-- Data section --
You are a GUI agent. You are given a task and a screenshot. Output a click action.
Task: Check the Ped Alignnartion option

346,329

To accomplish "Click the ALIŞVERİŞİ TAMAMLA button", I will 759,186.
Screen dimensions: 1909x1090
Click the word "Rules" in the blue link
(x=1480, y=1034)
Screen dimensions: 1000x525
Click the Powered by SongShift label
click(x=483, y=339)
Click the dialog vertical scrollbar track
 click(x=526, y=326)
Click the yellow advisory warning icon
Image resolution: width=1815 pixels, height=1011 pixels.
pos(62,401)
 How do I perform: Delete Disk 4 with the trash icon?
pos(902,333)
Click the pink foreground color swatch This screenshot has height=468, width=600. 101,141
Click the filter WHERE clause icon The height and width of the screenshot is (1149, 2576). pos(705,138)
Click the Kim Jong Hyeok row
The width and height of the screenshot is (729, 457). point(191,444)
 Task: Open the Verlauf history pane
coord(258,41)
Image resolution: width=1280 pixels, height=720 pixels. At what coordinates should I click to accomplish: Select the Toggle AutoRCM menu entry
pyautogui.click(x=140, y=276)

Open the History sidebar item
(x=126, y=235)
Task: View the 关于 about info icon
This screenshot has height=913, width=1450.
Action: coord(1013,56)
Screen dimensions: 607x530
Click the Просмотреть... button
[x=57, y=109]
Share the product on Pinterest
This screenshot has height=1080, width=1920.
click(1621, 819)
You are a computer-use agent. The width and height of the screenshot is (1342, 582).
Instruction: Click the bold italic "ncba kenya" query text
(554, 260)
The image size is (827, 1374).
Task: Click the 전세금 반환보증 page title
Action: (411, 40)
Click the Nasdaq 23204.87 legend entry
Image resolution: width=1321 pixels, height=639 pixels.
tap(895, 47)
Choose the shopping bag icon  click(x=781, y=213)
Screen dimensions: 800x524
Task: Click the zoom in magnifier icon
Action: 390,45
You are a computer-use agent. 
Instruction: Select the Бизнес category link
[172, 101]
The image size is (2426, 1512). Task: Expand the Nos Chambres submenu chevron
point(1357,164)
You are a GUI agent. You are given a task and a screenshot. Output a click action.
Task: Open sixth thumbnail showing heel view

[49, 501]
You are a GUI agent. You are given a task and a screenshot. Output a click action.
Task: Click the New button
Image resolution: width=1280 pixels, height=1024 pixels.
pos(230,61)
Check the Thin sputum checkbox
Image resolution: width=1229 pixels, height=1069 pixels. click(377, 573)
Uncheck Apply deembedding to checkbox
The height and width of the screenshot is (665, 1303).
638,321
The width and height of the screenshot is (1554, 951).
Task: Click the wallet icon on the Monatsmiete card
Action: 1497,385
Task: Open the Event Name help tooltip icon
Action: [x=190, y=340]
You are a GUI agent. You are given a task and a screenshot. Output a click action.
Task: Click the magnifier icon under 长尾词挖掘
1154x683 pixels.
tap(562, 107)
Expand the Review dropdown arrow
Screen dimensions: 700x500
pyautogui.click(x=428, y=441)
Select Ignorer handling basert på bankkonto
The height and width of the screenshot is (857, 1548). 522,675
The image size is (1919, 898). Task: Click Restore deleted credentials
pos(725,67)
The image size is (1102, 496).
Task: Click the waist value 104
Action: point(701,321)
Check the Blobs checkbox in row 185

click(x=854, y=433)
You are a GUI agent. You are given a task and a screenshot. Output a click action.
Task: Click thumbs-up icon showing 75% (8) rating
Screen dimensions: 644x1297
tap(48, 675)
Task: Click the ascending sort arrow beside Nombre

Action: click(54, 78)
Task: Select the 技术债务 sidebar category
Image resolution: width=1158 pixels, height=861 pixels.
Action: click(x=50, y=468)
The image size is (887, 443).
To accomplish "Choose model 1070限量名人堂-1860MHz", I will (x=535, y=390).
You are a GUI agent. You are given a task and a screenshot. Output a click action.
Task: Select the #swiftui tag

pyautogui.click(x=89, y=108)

-- What you should do --
Every entry that appears above should be duplicated exactly.

-- Solution for this task --
You are a GUI agent. You are given a task and a screenshot. Output a click action.
Task: Check the Ped Alignnartion option

346,329

To accomplish "Click the ALIŞVERİŞİ TAMAMLA button", I will 759,186.
Screen dimensions: 1909x1090
Click the word "Rules" in the blue link
(x=1480, y=1034)
Screen dimensions: 1000x525
Click the Powered by SongShift label
click(x=483, y=339)
Click the dialog vertical scrollbar track
 click(x=526, y=326)
Click the yellow advisory warning icon
Image resolution: width=1815 pixels, height=1011 pixels.
pos(62,401)
 How do I perform: Delete Disk 4 with the trash icon?
pos(902,333)
Click the pink foreground color swatch This screenshot has height=468, width=600. 101,141
Click the filter WHERE clause icon The height and width of the screenshot is (1149, 2576). pos(705,138)
Click the Kim Jong Hyeok row
The width and height of the screenshot is (729, 457). point(191,444)
 Task: Open the Verlauf history pane
coord(258,41)
Image resolution: width=1280 pixels, height=720 pixels. At what coordinates should I click to accomplish: Select the Toggle AutoRCM menu entry
pyautogui.click(x=140, y=276)

Open the History sidebar item
(x=126, y=235)
Task: View the 关于 about info icon
This screenshot has height=913, width=1450.
Action: coord(1013,56)
Screen dimensions: 607x530
Click the Просмотреть... button
[x=57, y=109]
Share the product on Pinterest
This screenshot has height=1080, width=1920.
click(1621, 819)
You are a computer-use agent. The width and height of the screenshot is (1342, 582).
Instruction: Click the bold italic "ncba kenya" query text
(554, 260)
The image size is (827, 1374).
Task: Click the 전세금 반환보증 page title
Action: (411, 40)
Click the Nasdaq 23204.87 legend entry
Image resolution: width=1321 pixels, height=639 pixels.
tap(895, 47)
Choose the shopping bag icon  click(x=781, y=213)
Screen dimensions: 800x524
Task: Click the zoom in magnifier icon
Action: 390,45
You are a computer-use agent. 
Instruction: Select the Бизнес category link
[172, 101]
The image size is (2426, 1512). Task: Expand the Nos Chambres submenu chevron
point(1357,164)
You are a GUI agent. You are given a task and a screenshot. Output a click action.
Task: Open sixth thumbnail showing heel view

[49, 501]
You are a GUI agent. You are given a task and a screenshot. Output a click action.
Task: Click the New button
Image resolution: width=1280 pixels, height=1024 pixels.
pos(230,61)
Check the Thin sputum checkbox
Image resolution: width=1229 pixels, height=1069 pixels. click(377, 573)
Uncheck Apply deembedding to checkbox
The height and width of the screenshot is (665, 1303).
638,321
The width and height of the screenshot is (1554, 951).
Task: Click the wallet icon on the Monatsmiete card
Action: 1497,385
Task: Open the Event Name help tooltip icon
Action: [x=190, y=340]
You are a GUI agent. You are given a task and a screenshot. Output a click action.
Task: Click the magnifier icon under 长尾词挖掘
1154x683 pixels.
tap(562, 107)
Expand the Review dropdown arrow
Screen dimensions: 700x500
pyautogui.click(x=428, y=441)
Select Ignorer handling basert på bankkonto
The height and width of the screenshot is (857, 1548). 522,675
The image size is (1919, 898). Task: Click Restore deleted credentials
pos(725,67)
The image size is (1102, 496).
Task: Click the waist value 104
Action: point(701,321)
Check the Blobs checkbox in row 185

click(x=854, y=433)
You are a GUI agent. You are given a task and a screenshot. Output a click action.
Task: Click thumbs-up icon showing 75% (8) rating
Screen dimensions: 644x1297
tap(48, 675)
Task: Click the ascending sort arrow beside Nombre

Action: click(54, 78)
Task: Select the 技术债务 sidebar category
Image resolution: width=1158 pixels, height=861 pixels.
Action: click(x=50, y=468)
The image size is (887, 443).
To accomplish "Choose model 1070限量名人堂-1860MHz", I will (x=535, y=390).
You are a GUI agent. You are given a task and a screenshot. Output a click action.
Task: Select the #swiftui tag

pyautogui.click(x=89, y=108)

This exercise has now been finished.